Take a bunch of photos of the current house and neighborhood. Every room, every bookcase - have a photo to activate all of the old memories. If you want, have them printed into a book. The book will help you take the good memories with you - they are a part of you that you need never lose.
posted by metahawk at 4:41 PM on May 12


Look forward to finding new haunts, bookshops, coffee bars, boutiques. Get a good map of the area and find parks and small streets to explore. Is there something you've always been interested in that's nearby? A gallery with drawing lessons, a sewing or knitting shop? Expand your horizons and find new friends and acquaintances.
Change one habit at a time and give it 3 or 4 weeks to establish.

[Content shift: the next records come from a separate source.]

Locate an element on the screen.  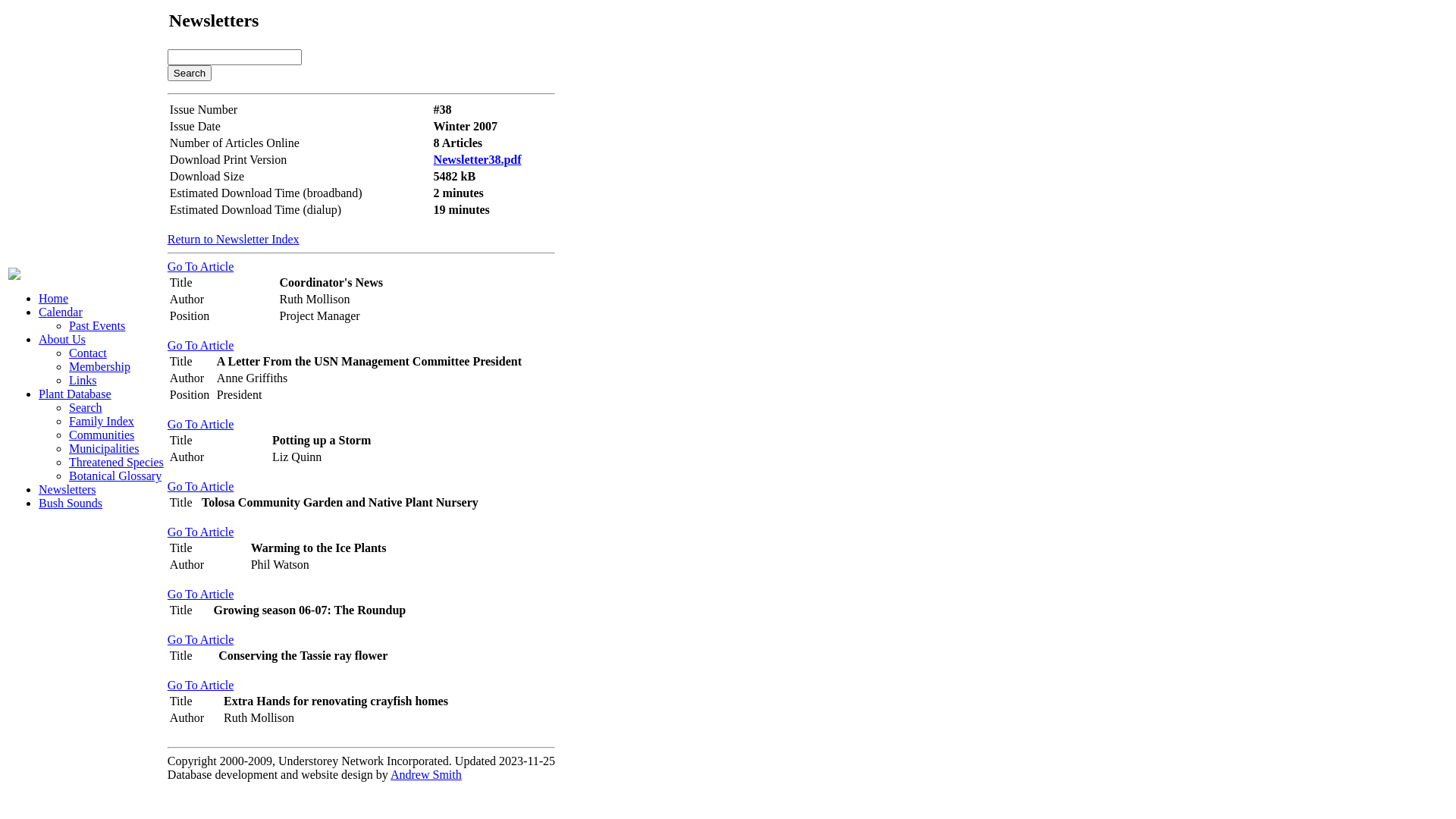
'Communities' is located at coordinates (68, 435).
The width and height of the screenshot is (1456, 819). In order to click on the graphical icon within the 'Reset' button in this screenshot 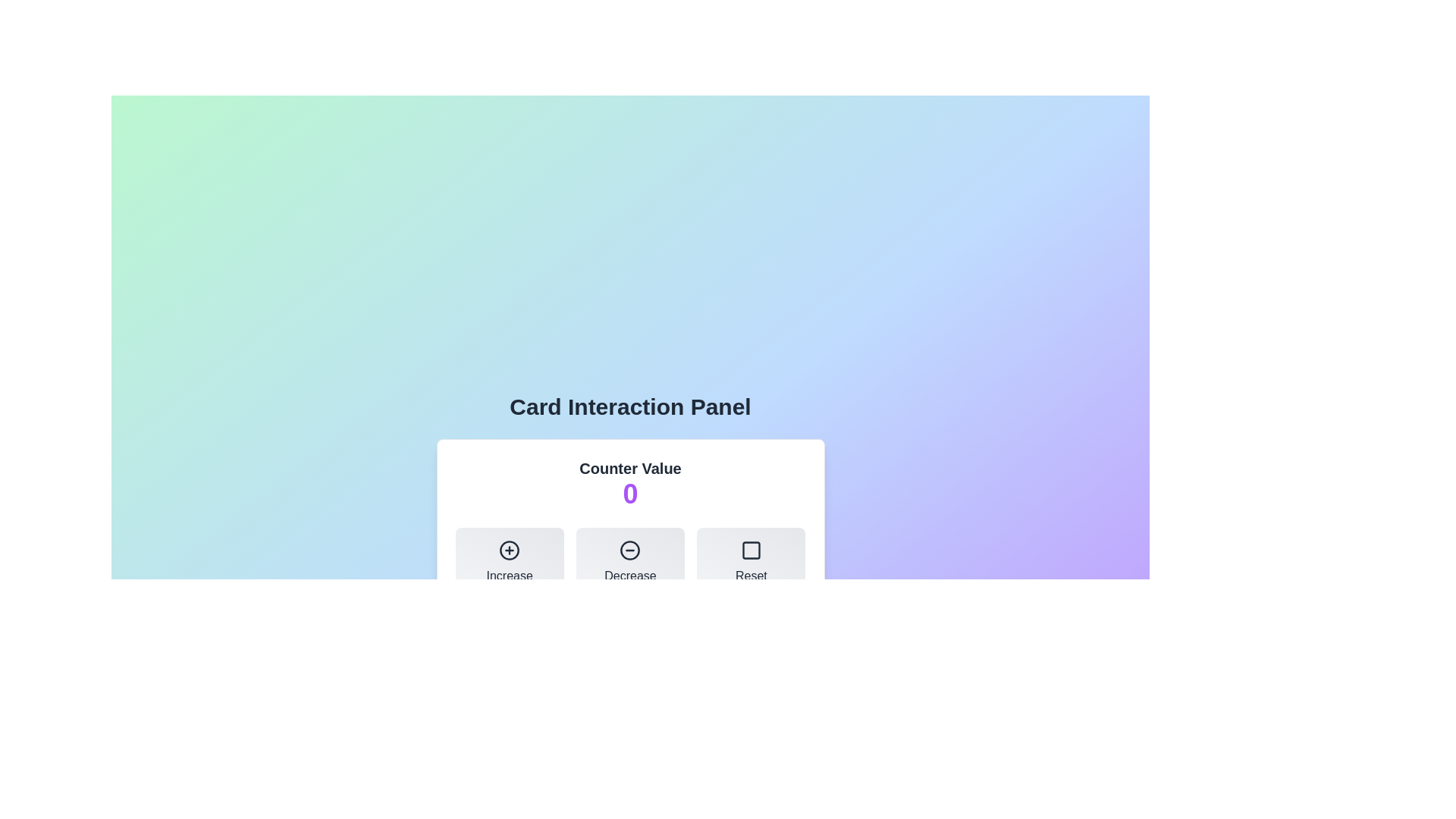, I will do `click(751, 550)`.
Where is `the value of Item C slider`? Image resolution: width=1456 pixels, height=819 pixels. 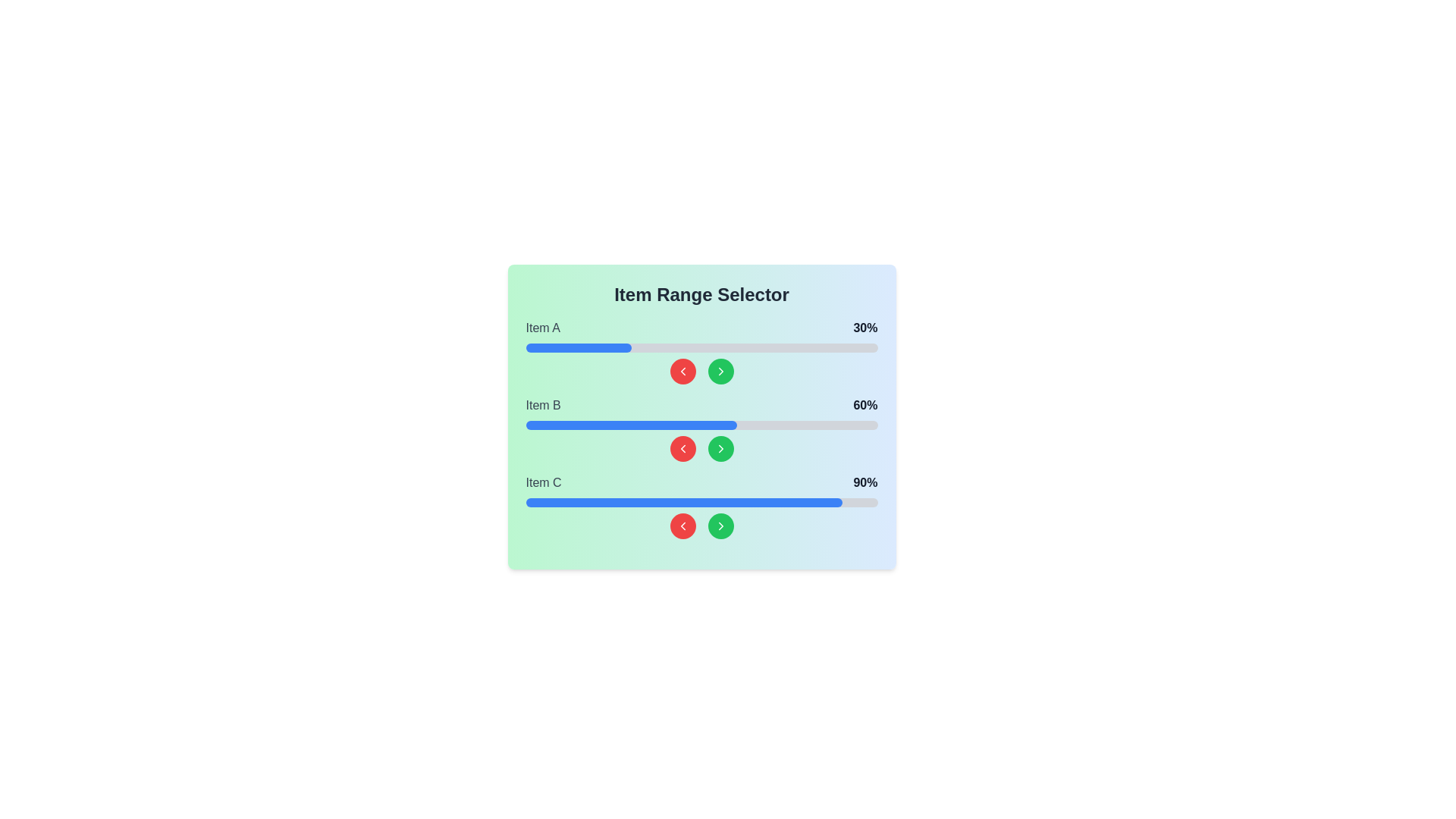 the value of Item C slider is located at coordinates (722, 503).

You sound excited and happy about this move, so go with the happy feelings and remember you are much stronger and wiser now than 7 years ago.
posted by Enid Lareg at 11:36 AM on May 13


Good luck with the move, Nieshka! :) I feel like I have come out of a comparable situation with a dude recently, and the important thing has been honestly to ignore all the good feelings I get when I experience an interaction with him. I've been emotionally burnt - not to sound overdramatic about it - way too many times by him to expect things will be any different the next time around. I've trained myself into not responding with my usual heart-eyes fervour to his texts, not suggest we hang out, never seek him out. It's hard, but it gets easier with practice, and I think of it not as denying myself something that gives me that short term burst of pleasure, but honouring myself, my time and my emotions. That's just what has worked for me, so take from that what you will. I get that it's socially difficult sometimes to disengage from existing friendships. It was possible in my circumstances but it might be harder with yours.

Be prepared for feelings to hit you when you leave. It may take a while for the new place to feel like home. Everything can feel off at first when you move to a new place. Don't worry about those feelings... They eventually shift, and you can alleviate a lot of the 'new home blues' by indulging in a bit of redecoration!